Keeping the whole production musically together was Opera in a Box’s Musical Director Sam Baker, a well-decorated and highly educated pianist and organist (among other titles) whose biography, not provided in the program I might add, displays a breadth of knowledge far surpassing what was showcased in the performance. Having gained education at Oxford University, before venturing into Europe and returning home again, one would conclude that color, expression, and prosodic astuteness would be at the forefront of his musical language. However, at times his playing of the score escaped time-signatures, the clunkiness of the electronic piano was anything but sensual, and I didn’t really feel that the singular pseudo-piano did any justice to the magnificence of Bizet’s score. Although no fault of his own, as one video on YouTube of him playing Satie’s gaseous Gnossienne No.1 will attest, when given a full instrument he is able to intone emotion into every tone. However, because of the piano’s metallic ring emotion was rather hard to “hear.”

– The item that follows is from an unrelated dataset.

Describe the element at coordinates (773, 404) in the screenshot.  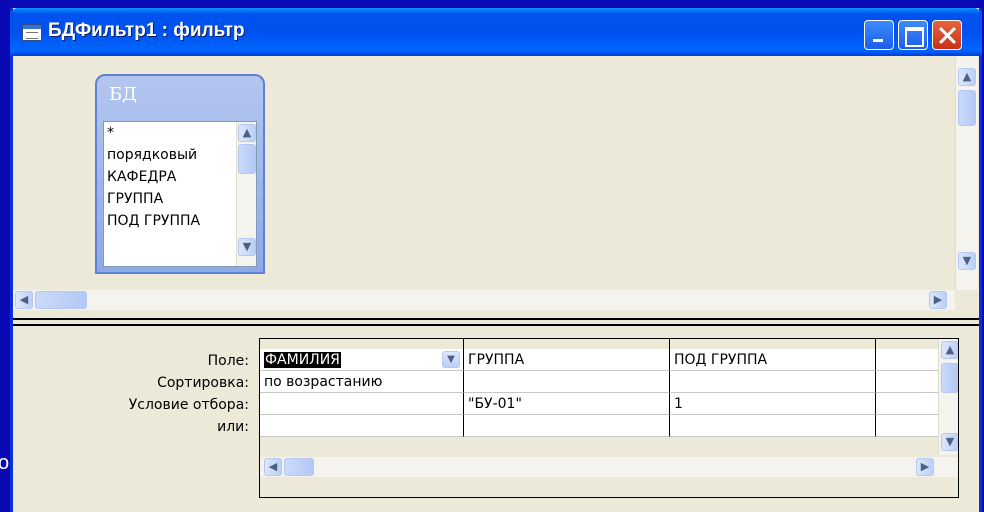
I see `grid-cell-criteria: 1` at that location.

Overall, Opera in a Box’s production of Carmen was a very solid performance from the entire cast and an encouraging sign that opera has come quite far in returning to its roots as a “people’s art form” as was the case not too long ago. Those who say that attainable opera is connected to poor quality are naysayers to the future of this historic art form. Opera in a Box is anything but stuffy and the world is greater for it! I highly recommend going if you find yourself free on evening in Bristol.